===== Supplied records =====

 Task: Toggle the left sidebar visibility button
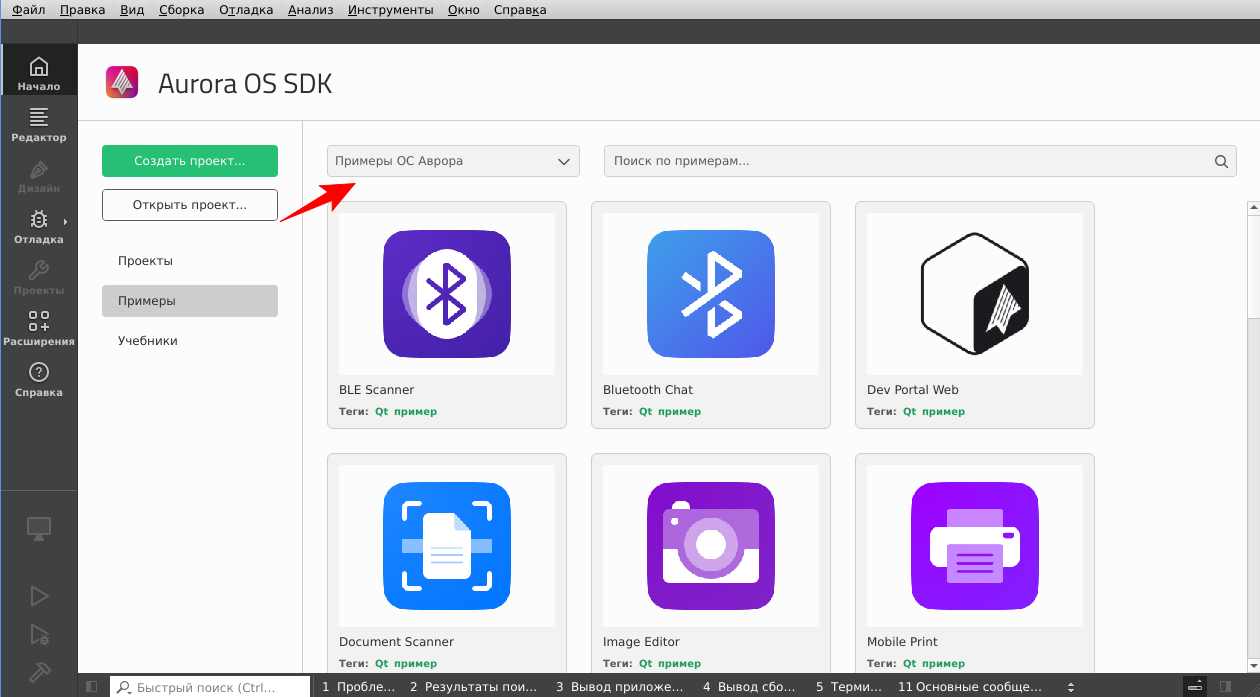[92, 687]
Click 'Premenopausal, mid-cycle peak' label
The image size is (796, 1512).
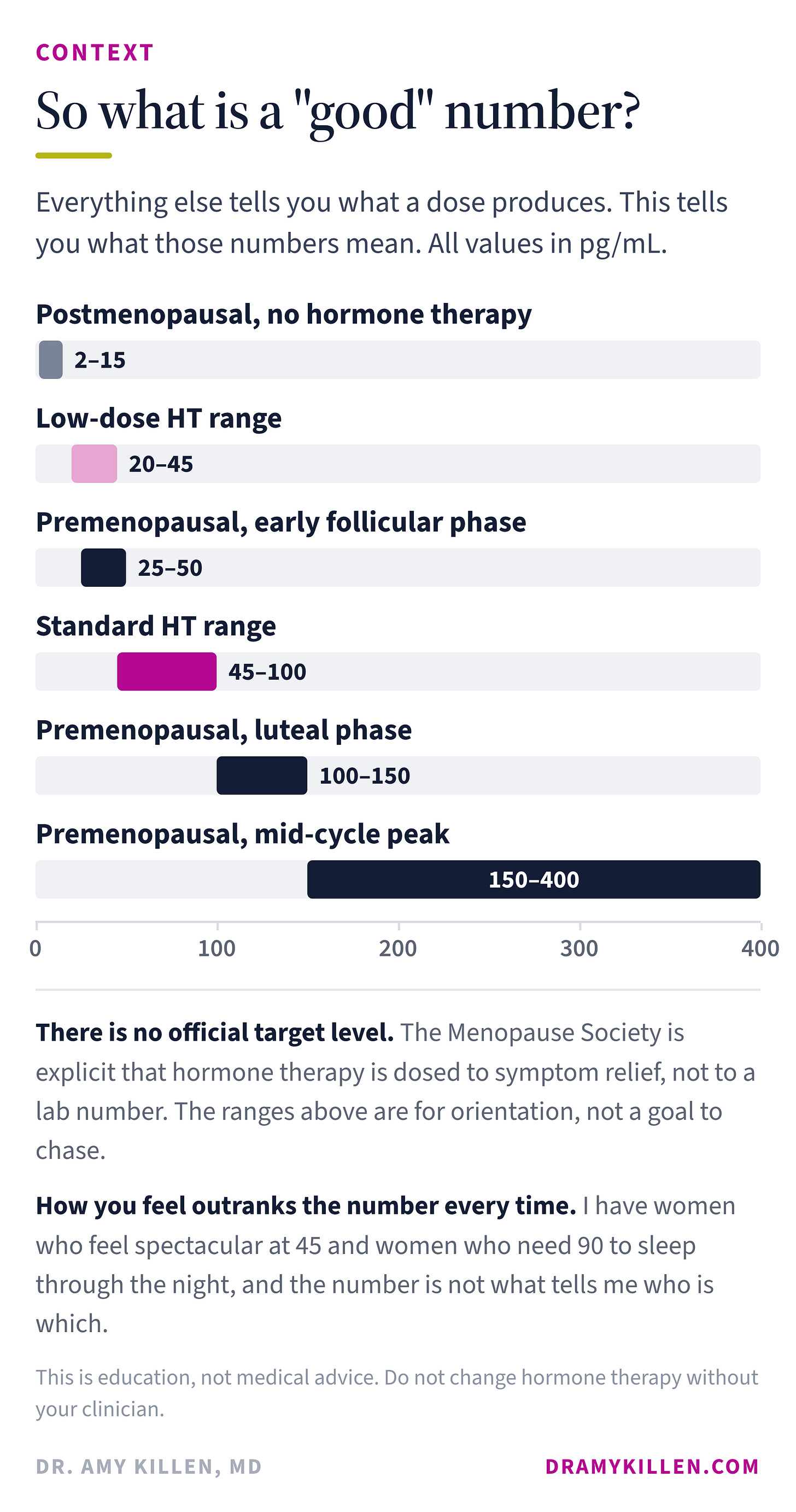tap(242, 834)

=====

**Exercise objective**. The data above should be set down again exactly, with the pictures omitted.

**Response box**.
 Task: Toggle the left sidebar visibility button
[92, 687]
Click 'Premenopausal, mid-cycle peak' label
The image size is (796, 1512).
tap(242, 834)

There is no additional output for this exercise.